(Required action)
Show each line of the records in which the word "computer" occurs.

(Data listing)

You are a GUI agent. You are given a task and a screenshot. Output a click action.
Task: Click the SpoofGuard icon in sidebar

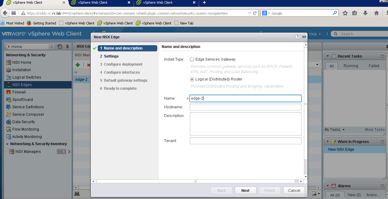click(9, 100)
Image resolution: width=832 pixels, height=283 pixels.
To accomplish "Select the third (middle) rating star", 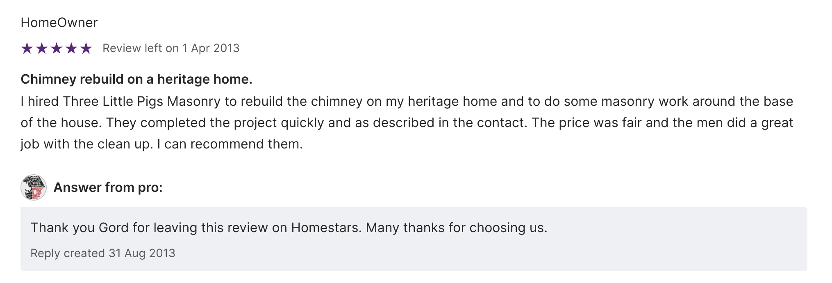I will pos(57,48).
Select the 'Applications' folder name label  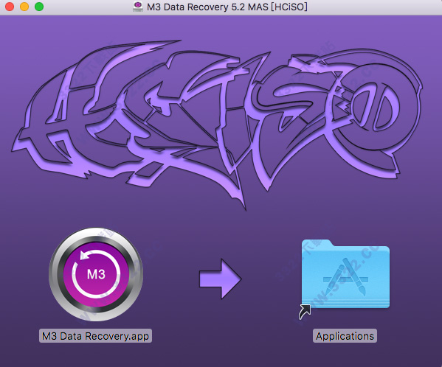[x=345, y=336]
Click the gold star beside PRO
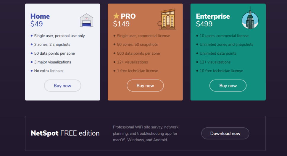Screen dimensions: 287x156 pyautogui.click(x=116, y=16)
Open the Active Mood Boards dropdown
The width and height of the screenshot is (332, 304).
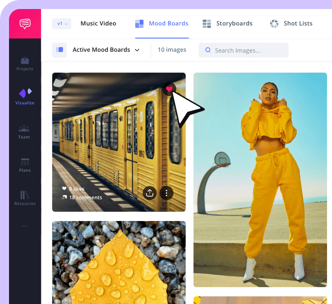point(106,50)
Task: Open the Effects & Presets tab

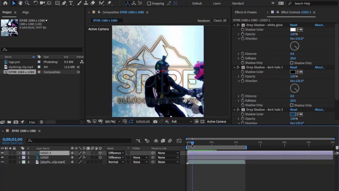Action: [x=246, y=12]
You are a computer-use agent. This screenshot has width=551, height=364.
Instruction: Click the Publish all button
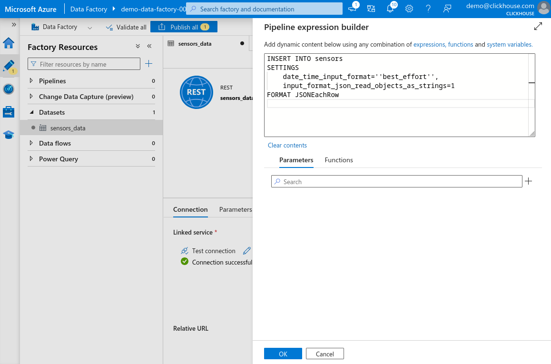click(184, 27)
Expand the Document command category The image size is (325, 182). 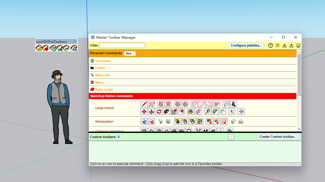pyautogui.click(x=103, y=61)
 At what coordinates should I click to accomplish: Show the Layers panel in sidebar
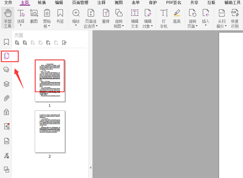pyautogui.click(x=6, y=84)
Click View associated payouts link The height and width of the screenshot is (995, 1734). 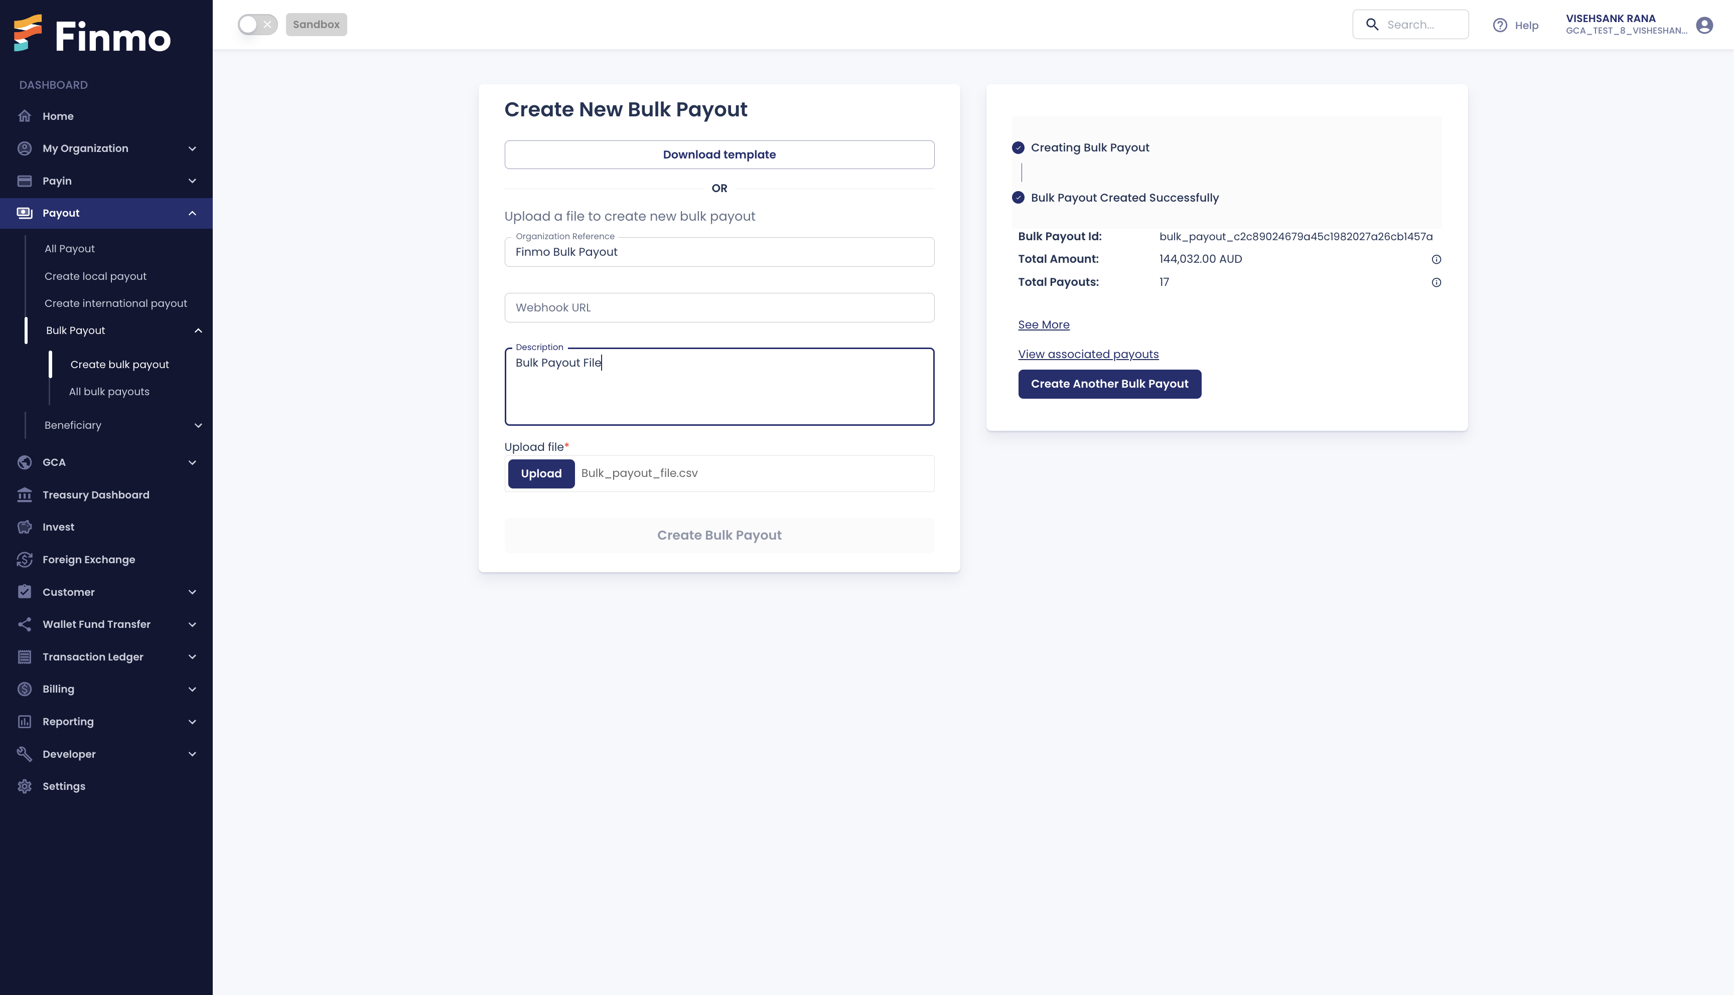click(1088, 355)
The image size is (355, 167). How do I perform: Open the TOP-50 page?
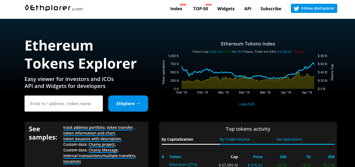(200, 9)
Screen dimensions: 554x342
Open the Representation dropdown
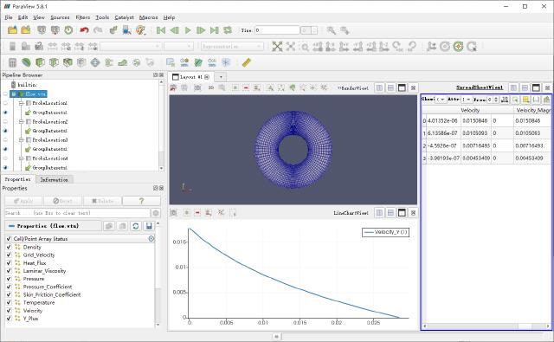pos(232,46)
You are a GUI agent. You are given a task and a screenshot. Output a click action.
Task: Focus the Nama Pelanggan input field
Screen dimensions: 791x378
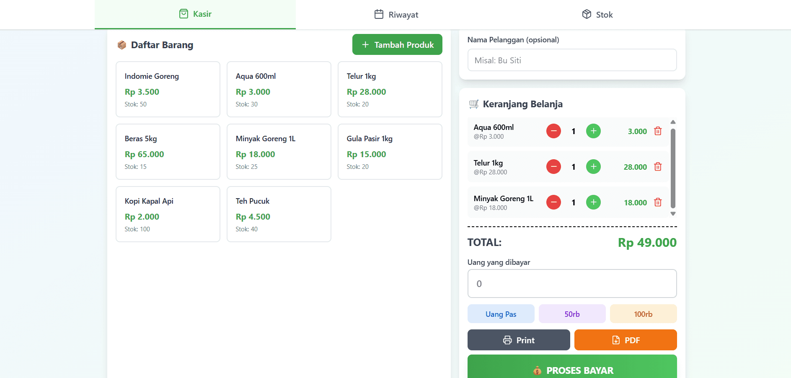(572, 60)
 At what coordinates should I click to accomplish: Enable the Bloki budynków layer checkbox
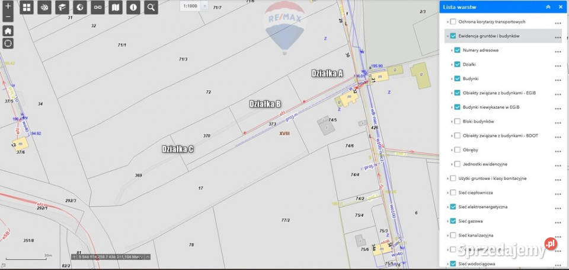point(457,122)
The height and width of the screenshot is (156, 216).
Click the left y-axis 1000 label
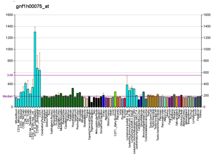click(x=10, y=49)
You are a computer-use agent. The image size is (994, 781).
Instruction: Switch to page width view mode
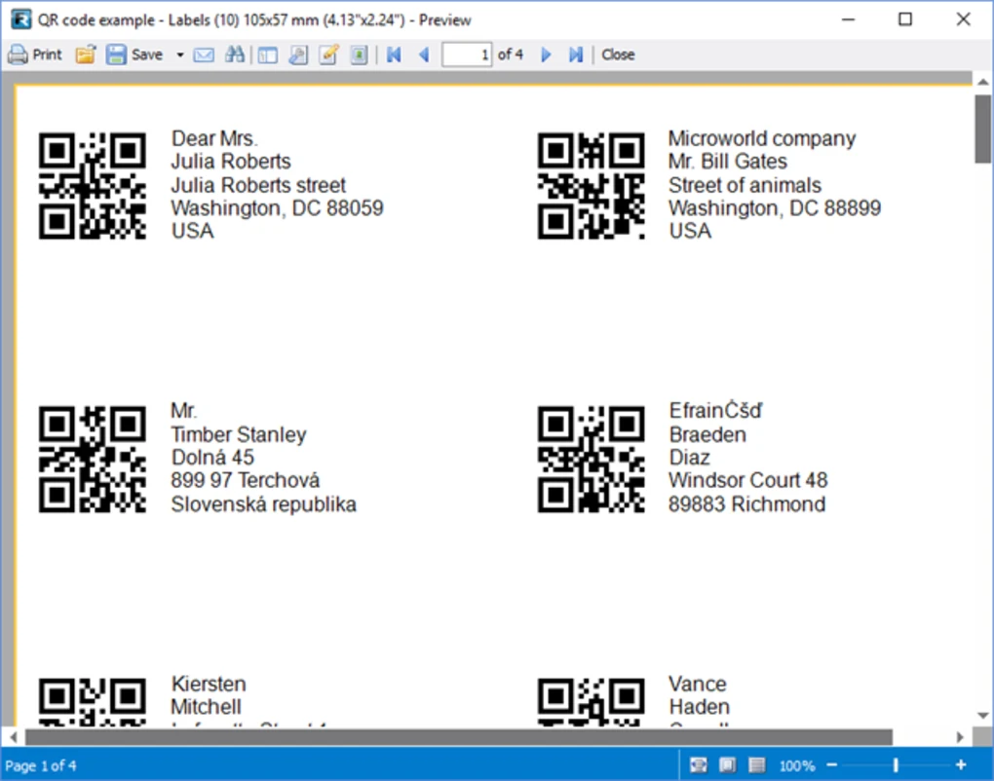(698, 765)
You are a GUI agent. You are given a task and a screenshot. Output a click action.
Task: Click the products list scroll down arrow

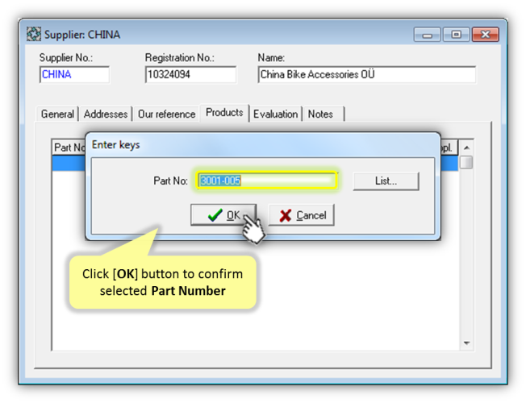pyautogui.click(x=466, y=343)

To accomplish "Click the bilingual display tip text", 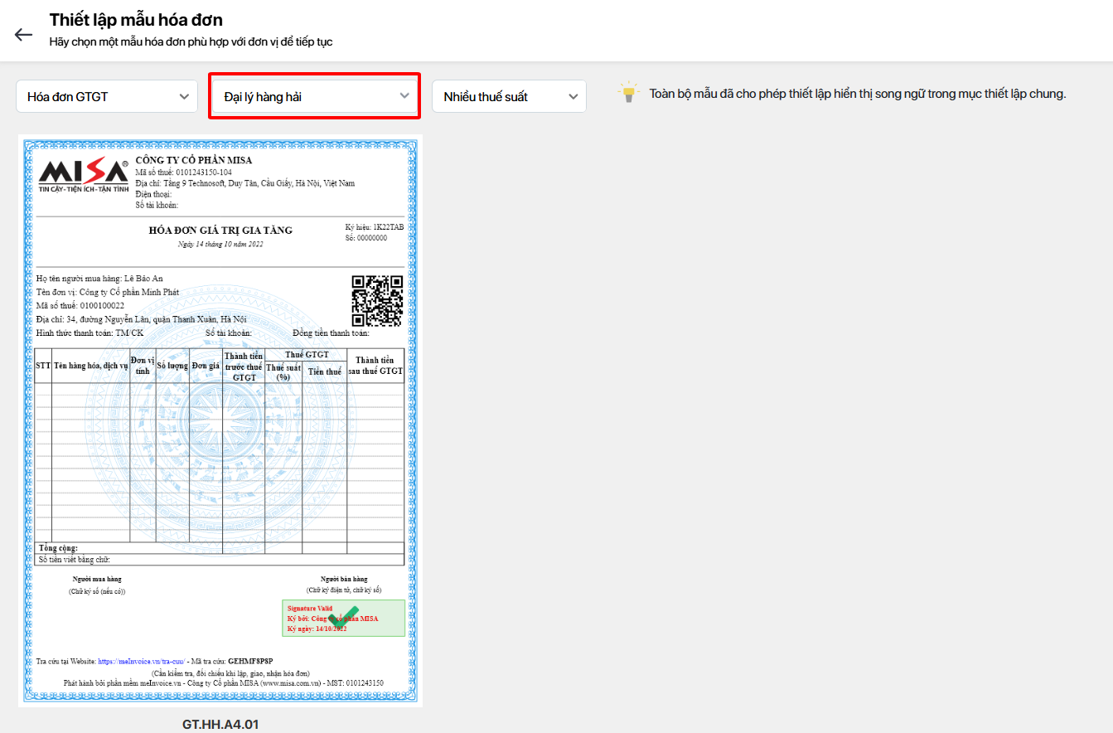I will click(857, 94).
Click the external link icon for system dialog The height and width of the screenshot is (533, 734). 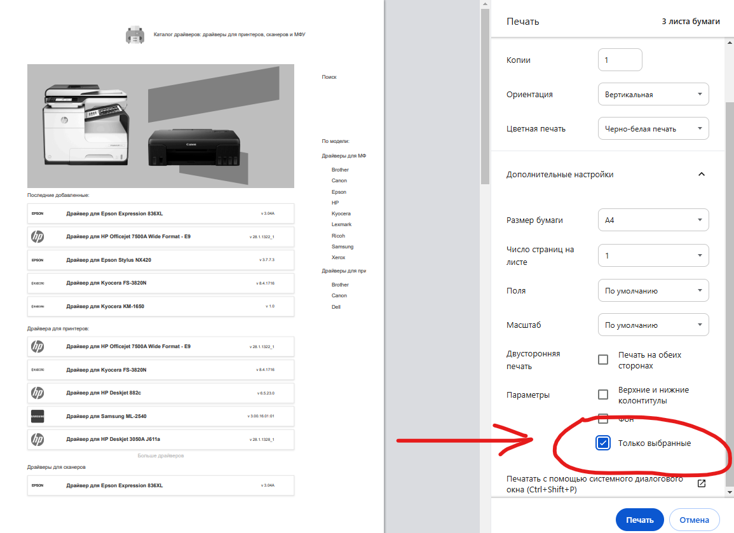[x=702, y=483]
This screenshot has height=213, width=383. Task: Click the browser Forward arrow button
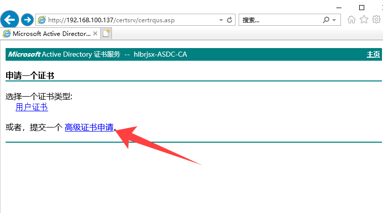(27, 20)
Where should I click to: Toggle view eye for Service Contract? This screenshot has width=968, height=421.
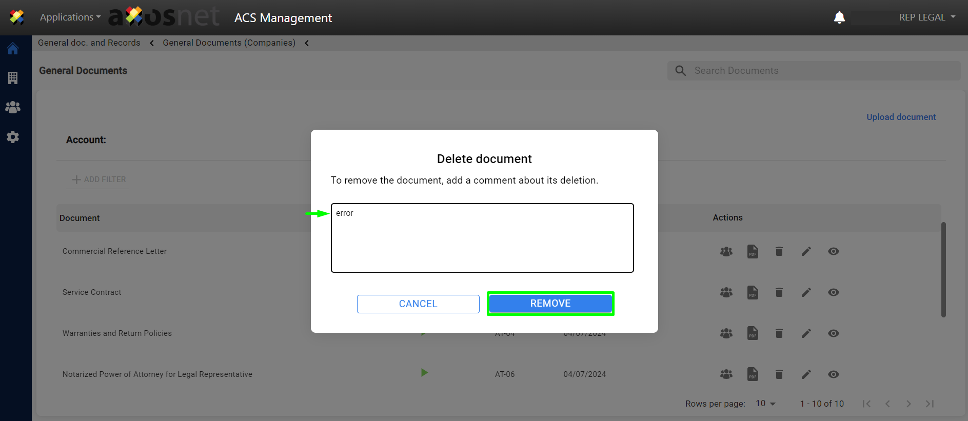(x=834, y=292)
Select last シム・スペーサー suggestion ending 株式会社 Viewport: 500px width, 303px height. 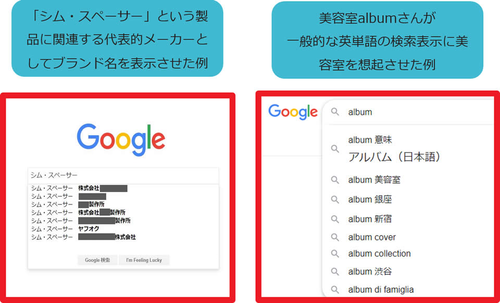[x=83, y=237]
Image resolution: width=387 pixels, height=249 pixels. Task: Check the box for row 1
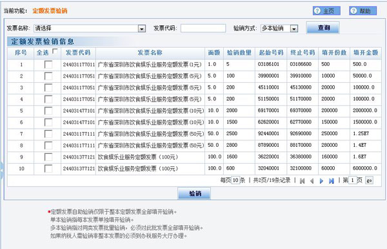pos(48,65)
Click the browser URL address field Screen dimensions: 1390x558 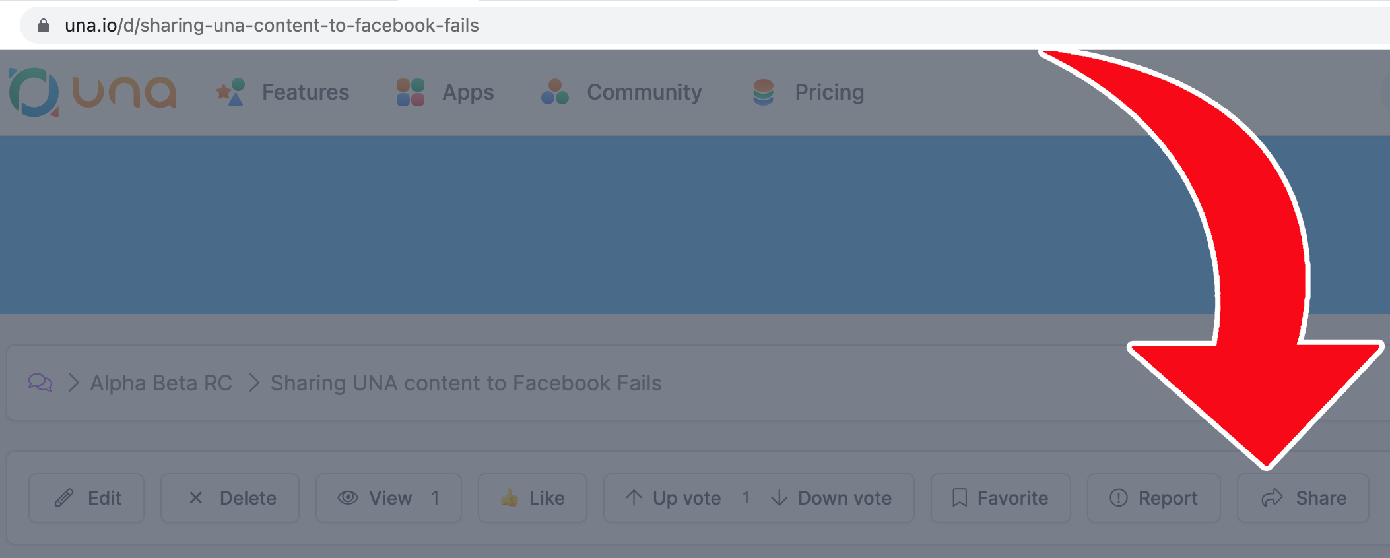594,26
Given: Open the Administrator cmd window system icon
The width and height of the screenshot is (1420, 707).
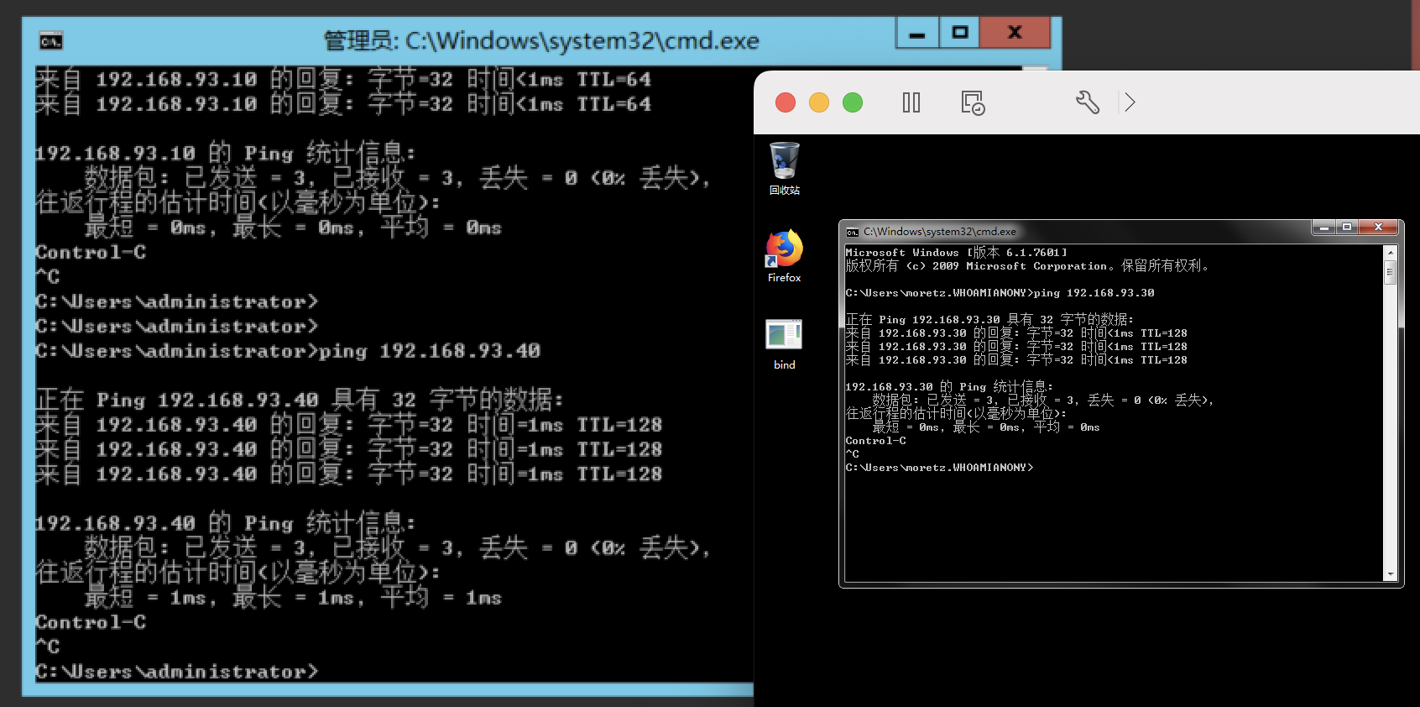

(Your response)
You are a computer-use agent. This screenshot has width=551, height=364.
You are a computer-use agent. The image size is (994, 781).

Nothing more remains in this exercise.